WHAT YOU HAVE TO DO »
Starting with the line that contains "Select accuracy 0.7228 in the second row", repeat exactly every line through the last one in the records below, and leave out the pictures.

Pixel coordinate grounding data
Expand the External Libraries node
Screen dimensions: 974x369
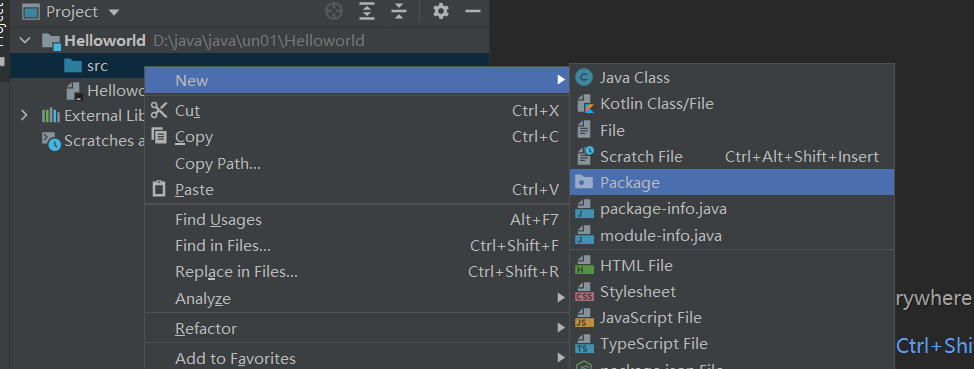click(x=24, y=116)
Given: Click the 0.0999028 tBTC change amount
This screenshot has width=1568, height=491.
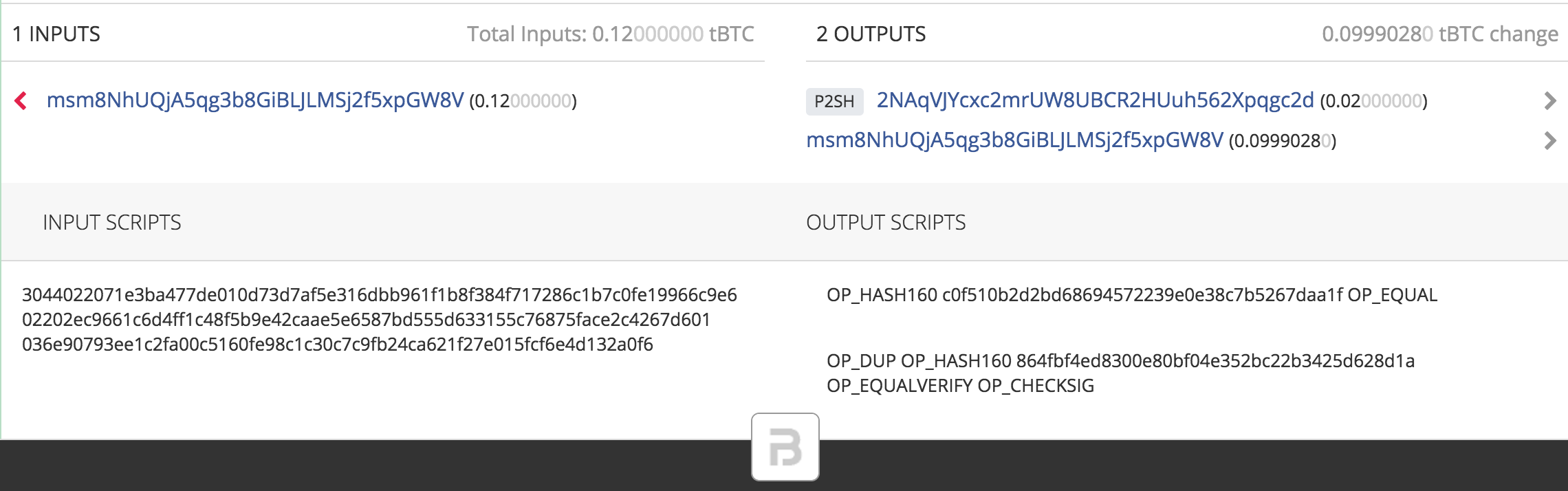Looking at the screenshot, I should pyautogui.click(x=1440, y=34).
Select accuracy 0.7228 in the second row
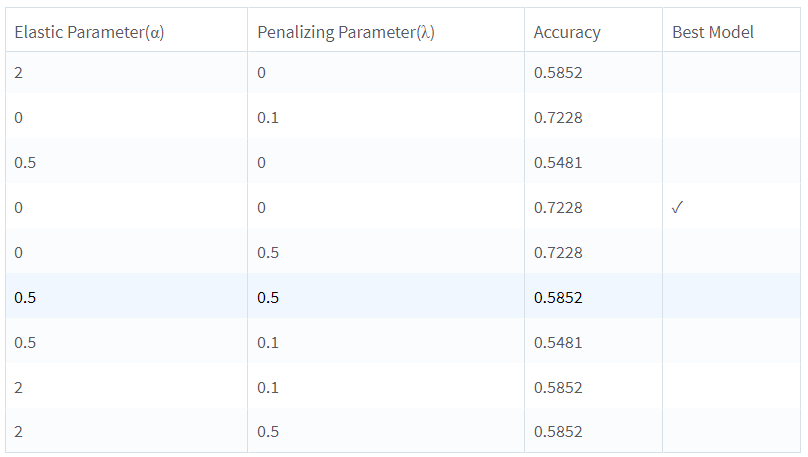This screenshot has width=808, height=457. 558,118
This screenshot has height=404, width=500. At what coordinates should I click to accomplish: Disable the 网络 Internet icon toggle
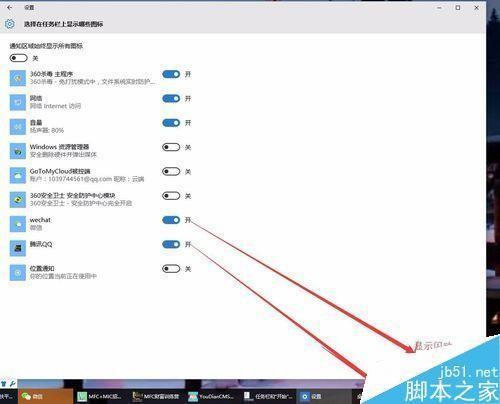(171, 99)
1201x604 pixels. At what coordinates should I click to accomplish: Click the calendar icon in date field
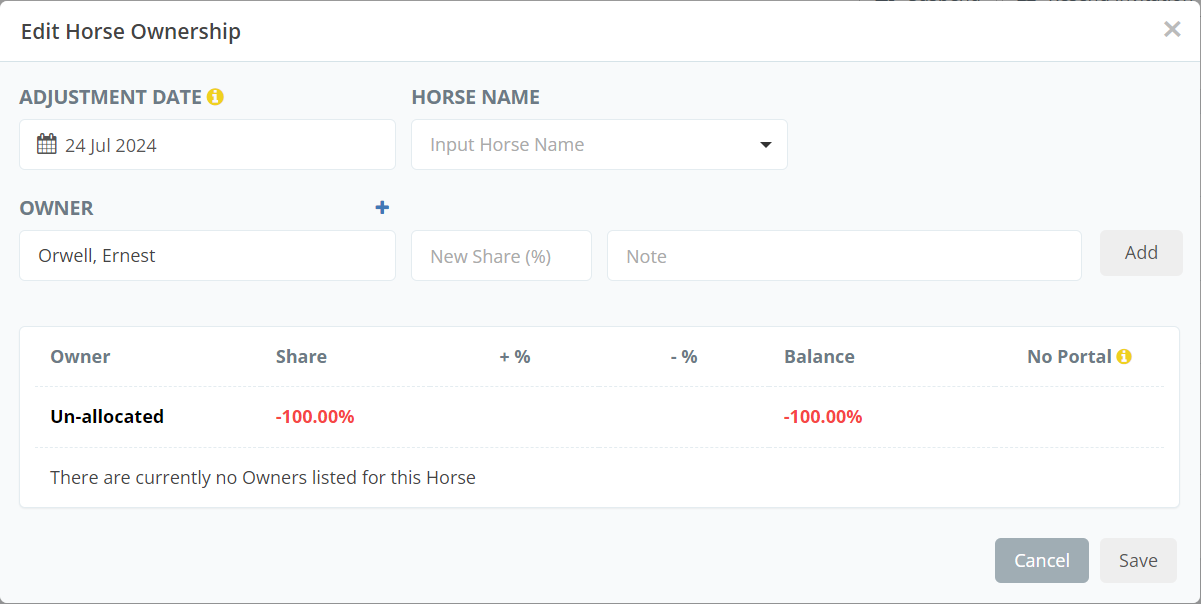point(46,144)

PROBLEM SOLUTION »
Select accuracy 0.7228 in the second row
This screenshot has width=808, height=457. 558,118
This screenshot has height=404, width=500. At what coordinates should I click to accomplish: Disable the 网络 Internet icon toggle
(171, 99)
1201x604 pixels. At what coordinates should I click to accomplish: Click the calendar icon in date field
point(46,144)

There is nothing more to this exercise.